## [DATASET CONTENT]
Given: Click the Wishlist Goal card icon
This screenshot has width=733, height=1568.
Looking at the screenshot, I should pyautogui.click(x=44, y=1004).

---

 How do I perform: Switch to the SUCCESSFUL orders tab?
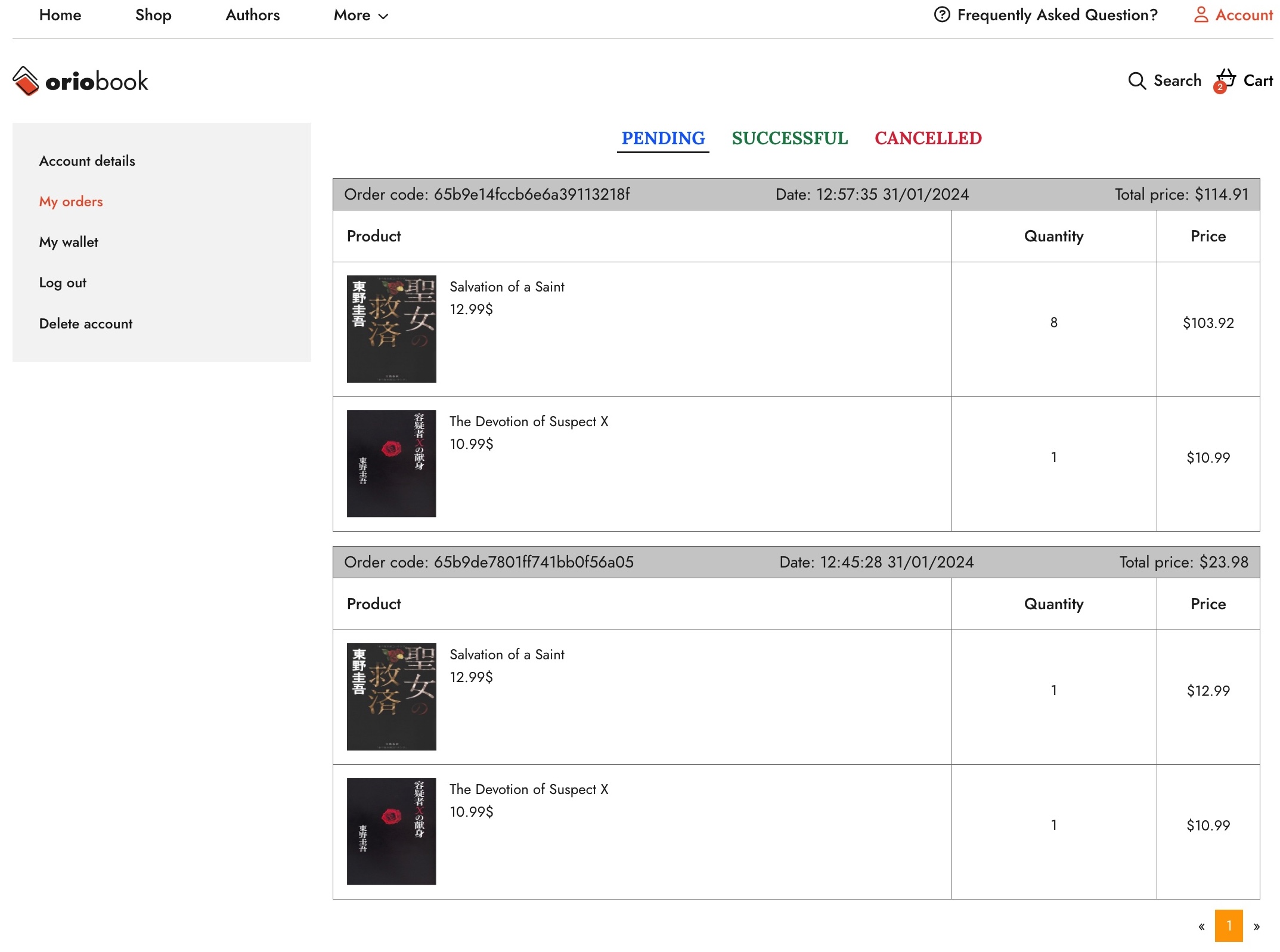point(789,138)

==

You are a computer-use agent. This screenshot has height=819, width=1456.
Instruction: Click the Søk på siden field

## [EXERCISE REQUIREMENTS]
Set down, exactly as they stand above, the lines starting with the line with "You are a computer-use" and going on through the line with "Instruction: Click the Søk på siden field", and no others.

## [RESPONSE AREA]
You are a computer-use agent. This screenshot has height=819, width=1456.
Instruction: Click the Søk på siden field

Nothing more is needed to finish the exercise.